Please transcribe the data exactly as shown, skipping the images.

- Record excerpts:
◆ ◆ ◆ ◆ ◆

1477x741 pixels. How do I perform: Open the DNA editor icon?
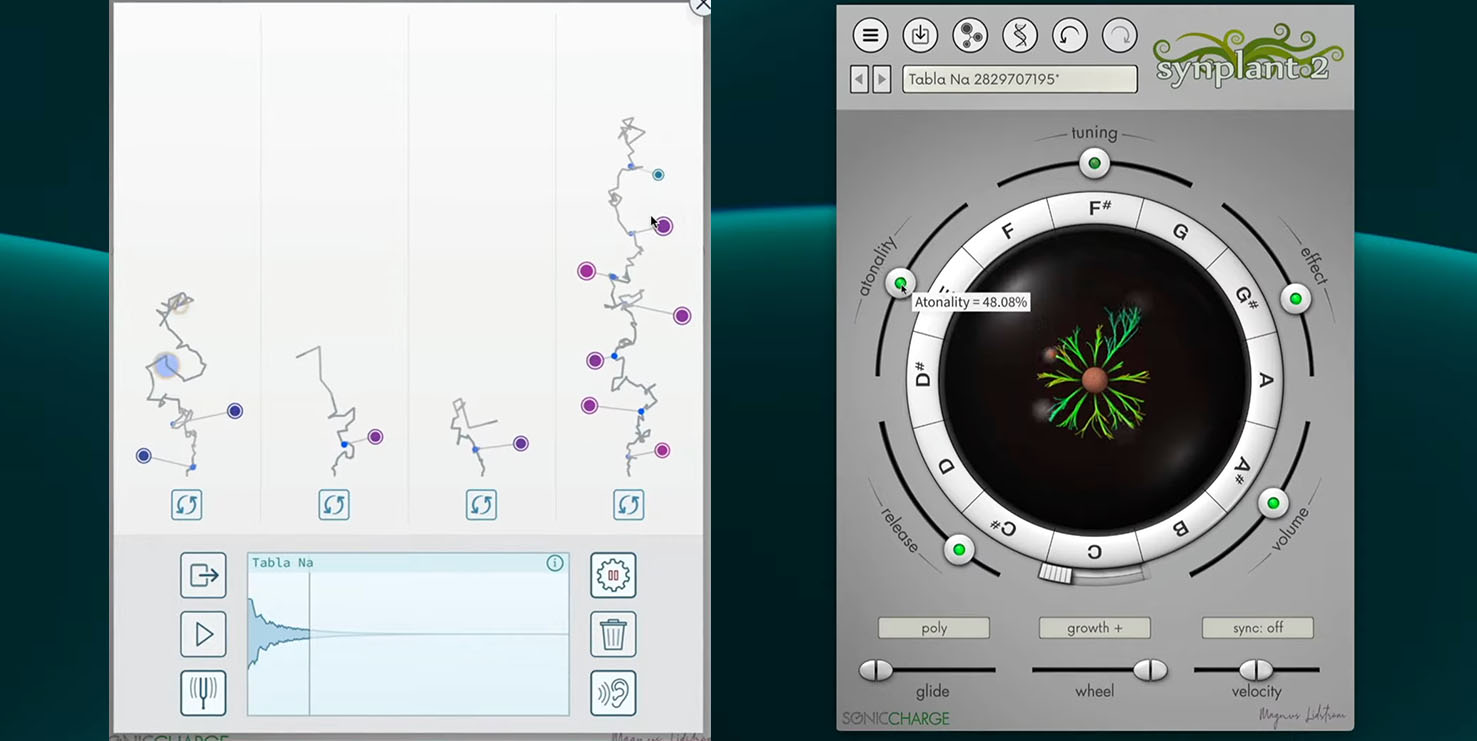point(1020,35)
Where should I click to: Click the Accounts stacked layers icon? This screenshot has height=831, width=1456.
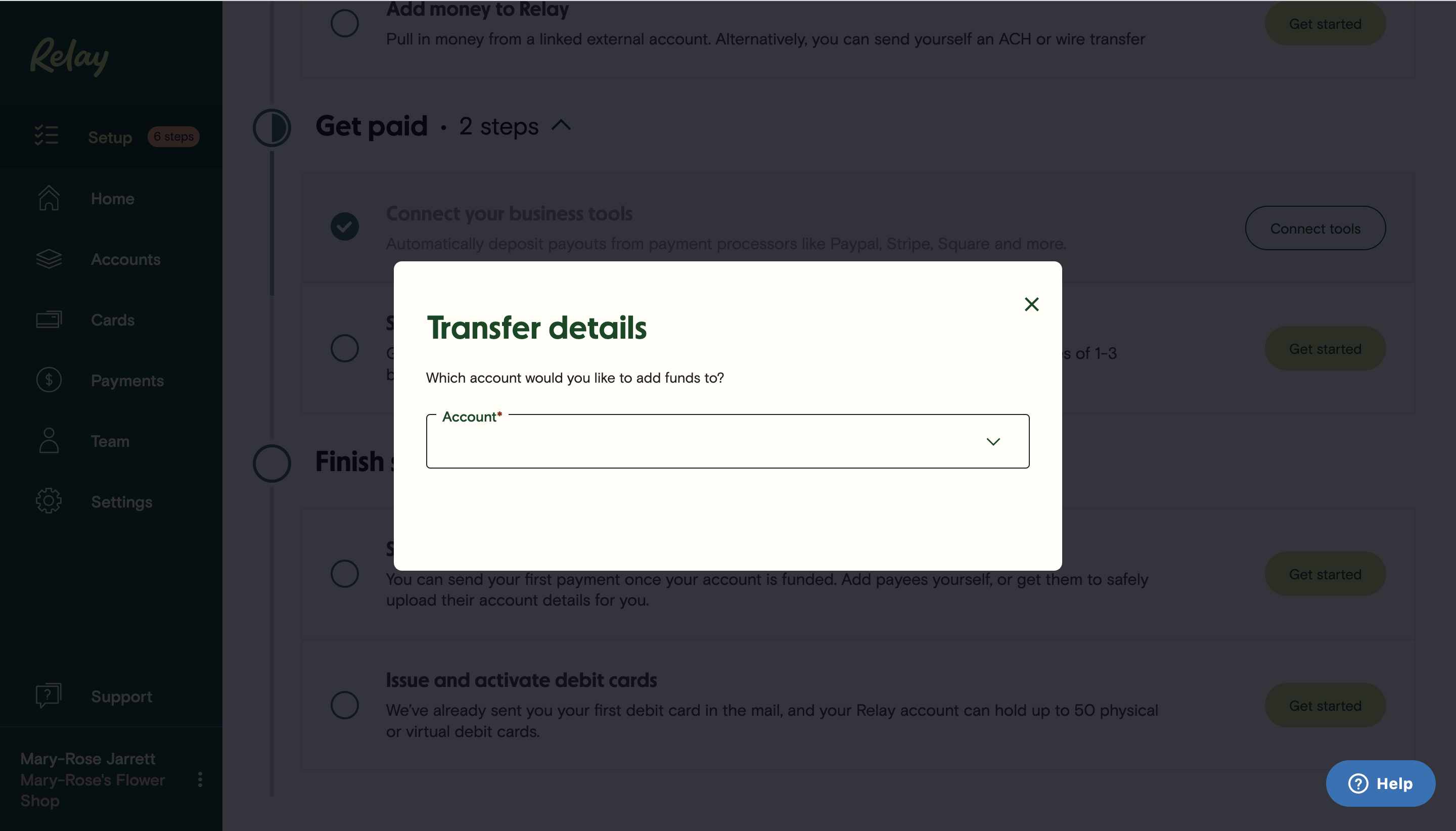click(49, 258)
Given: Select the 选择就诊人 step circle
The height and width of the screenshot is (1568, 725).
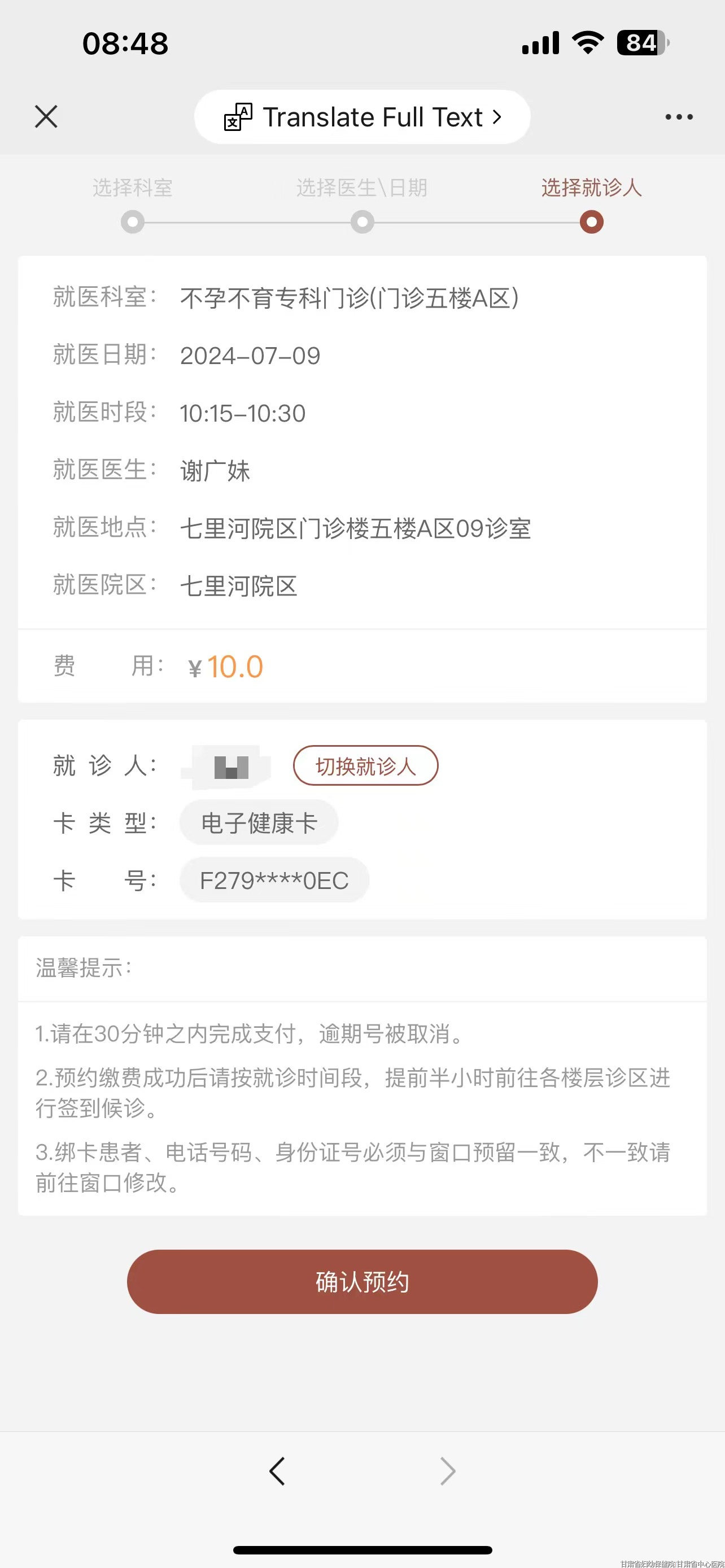Looking at the screenshot, I should click(x=592, y=222).
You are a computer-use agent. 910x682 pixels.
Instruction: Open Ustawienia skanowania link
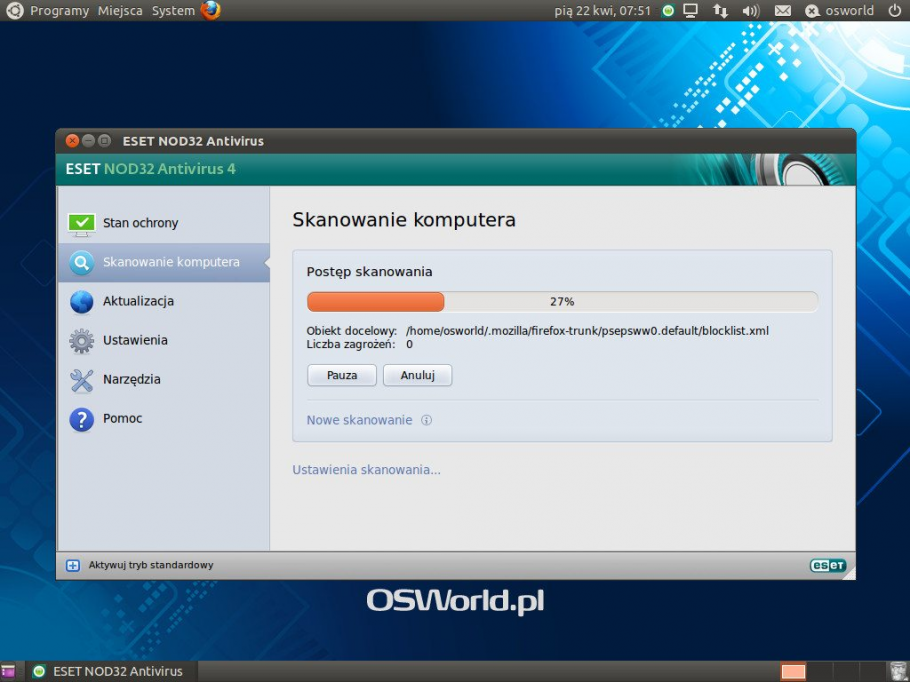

◆ ◆ ◆ ◆ ◆

- Answer to this problem:
1477x741 pixels. How do I perform: Open the DNA editor icon?
point(1020,35)
Where should I click to: Click the Accounts stacked layers icon? This screenshot has height=831, width=1456.
click(49, 258)
Given: Select the 选择就诊人 step circle
The height and width of the screenshot is (1568, 725).
Looking at the screenshot, I should click(x=592, y=222).
You are a computer-use agent. 910x682 pixels.
Instruction: Open Ustawienia skanowania link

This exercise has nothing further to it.